Papa Francisco. Homilía en la Solemnidad de Santa María Madre de Dios. 1 de enero de 2019.
Vivamos nuestro Domingo a lo largo de la semana
1. San Juan Pablo II coloca en su libro «Memoria e Identidad» la memorable frase de San Pablo: «No te dejes vencer por el mal, antes bien, vence al mal con el bien» (Rm 12,21) y nos dice como «el mal es siempre ausencia de un bien que un determinado ser debería tener, es una carencia». Busquemos hacer el bien ante el mal que muchas veces nos rodea.
2. Un año nuevo siempre es un tiempo lleno de esperanza y de renovación. Agradezcamos al Señor por todos los dones del año que pasó y ofrezcámosle nuestros mejores esfuerzos para vivir más cerca de Dios y de nuestros hermanos. ¿Cuáles van a ser nuestras resoluciones para este 2020? ¿Cuáles van a ser nuestros objetivos?
3. Leamos en el Catecismo de la Iglesia Católica los numerales: 464-469. 495.
[1] El libro de los Números cuenta la historia de los israelitas durante casi 40 años de peregrinación por el desierto de Sinaí. Comienza dos años después de la salida de Egipto y termina justamente cuando entran en Canaán, la tierra prometida por Dios. El nombre del libro viene de los cómputos (censos) de los israelitas en el monte Sinaí y en los llanos del Moab, junto al Jordán, a la altura de Jericó. Entre los dos censos se establecieron durante algún tiempo en el oasis de Cades y luego se dirigieron al este del río Jordán. El libro narra las quejas constantes del pueblo y el celo de Dios por ellos.
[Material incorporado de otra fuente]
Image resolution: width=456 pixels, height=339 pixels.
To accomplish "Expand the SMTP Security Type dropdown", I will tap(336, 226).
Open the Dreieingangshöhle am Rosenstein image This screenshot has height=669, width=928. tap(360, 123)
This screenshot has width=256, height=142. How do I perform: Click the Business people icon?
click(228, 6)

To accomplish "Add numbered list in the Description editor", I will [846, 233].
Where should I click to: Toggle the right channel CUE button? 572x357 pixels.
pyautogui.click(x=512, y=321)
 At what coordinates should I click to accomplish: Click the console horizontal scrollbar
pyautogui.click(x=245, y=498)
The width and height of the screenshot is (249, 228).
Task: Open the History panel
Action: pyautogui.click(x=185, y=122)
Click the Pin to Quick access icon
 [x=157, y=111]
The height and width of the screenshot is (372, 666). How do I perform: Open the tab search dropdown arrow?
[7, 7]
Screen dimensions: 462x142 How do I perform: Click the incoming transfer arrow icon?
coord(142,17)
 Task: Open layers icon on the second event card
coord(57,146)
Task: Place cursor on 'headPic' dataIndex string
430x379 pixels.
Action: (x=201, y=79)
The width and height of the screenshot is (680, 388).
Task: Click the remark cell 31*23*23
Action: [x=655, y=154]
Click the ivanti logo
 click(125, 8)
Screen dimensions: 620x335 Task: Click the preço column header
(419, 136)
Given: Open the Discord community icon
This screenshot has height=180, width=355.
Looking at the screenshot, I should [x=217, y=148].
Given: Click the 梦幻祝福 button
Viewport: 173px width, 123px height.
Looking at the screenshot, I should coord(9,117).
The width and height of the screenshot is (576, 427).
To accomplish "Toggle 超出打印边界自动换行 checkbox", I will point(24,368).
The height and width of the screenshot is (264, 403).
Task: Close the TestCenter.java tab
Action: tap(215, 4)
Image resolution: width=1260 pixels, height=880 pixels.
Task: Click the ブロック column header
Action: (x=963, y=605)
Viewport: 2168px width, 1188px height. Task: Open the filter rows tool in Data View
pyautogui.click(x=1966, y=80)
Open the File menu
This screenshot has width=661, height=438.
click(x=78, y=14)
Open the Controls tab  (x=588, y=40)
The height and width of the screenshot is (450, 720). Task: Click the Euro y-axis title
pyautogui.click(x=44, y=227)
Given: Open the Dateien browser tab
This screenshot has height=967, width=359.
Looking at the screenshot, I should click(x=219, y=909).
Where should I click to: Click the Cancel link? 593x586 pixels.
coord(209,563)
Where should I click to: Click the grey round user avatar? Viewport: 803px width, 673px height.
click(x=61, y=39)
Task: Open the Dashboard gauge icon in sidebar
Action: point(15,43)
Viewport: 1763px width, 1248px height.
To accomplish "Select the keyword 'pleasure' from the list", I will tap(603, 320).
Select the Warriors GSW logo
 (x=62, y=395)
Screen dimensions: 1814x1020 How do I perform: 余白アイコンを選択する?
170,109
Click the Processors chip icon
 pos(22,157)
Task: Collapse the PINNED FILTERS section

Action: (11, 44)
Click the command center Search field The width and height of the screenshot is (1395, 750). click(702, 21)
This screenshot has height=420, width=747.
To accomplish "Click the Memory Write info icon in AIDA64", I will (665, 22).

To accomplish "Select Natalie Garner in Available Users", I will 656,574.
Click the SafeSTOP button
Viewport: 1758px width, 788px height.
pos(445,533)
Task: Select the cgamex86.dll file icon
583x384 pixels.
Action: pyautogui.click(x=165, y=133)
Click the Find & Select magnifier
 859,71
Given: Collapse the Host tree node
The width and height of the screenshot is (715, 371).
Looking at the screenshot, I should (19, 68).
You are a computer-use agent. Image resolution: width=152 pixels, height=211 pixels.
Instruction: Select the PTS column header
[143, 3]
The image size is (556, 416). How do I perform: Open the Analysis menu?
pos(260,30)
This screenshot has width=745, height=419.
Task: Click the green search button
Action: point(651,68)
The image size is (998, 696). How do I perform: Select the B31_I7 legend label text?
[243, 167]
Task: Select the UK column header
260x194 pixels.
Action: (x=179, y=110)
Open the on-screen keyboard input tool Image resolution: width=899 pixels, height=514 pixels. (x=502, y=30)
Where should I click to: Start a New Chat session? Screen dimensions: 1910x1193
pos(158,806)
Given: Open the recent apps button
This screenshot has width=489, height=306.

Sólo dos hombres de los que escaparon de Egipto, Caleb y Josué, sobrevivieron y lograron entrar en la tierra prometida.
[2] Podemos decir que este versículo es un resumen de toda aquello que debemos saber sobre Jesucristo: la preexistencia eterna de Cristo, su venida en la plenitud del tiempo como enviado del Padre, su nacimiento de la Virgen María y la sumisión a la Ley para redimirnos y hacernos inmerecidamente partícipes de la filiación adoptiva con respecto a Dios.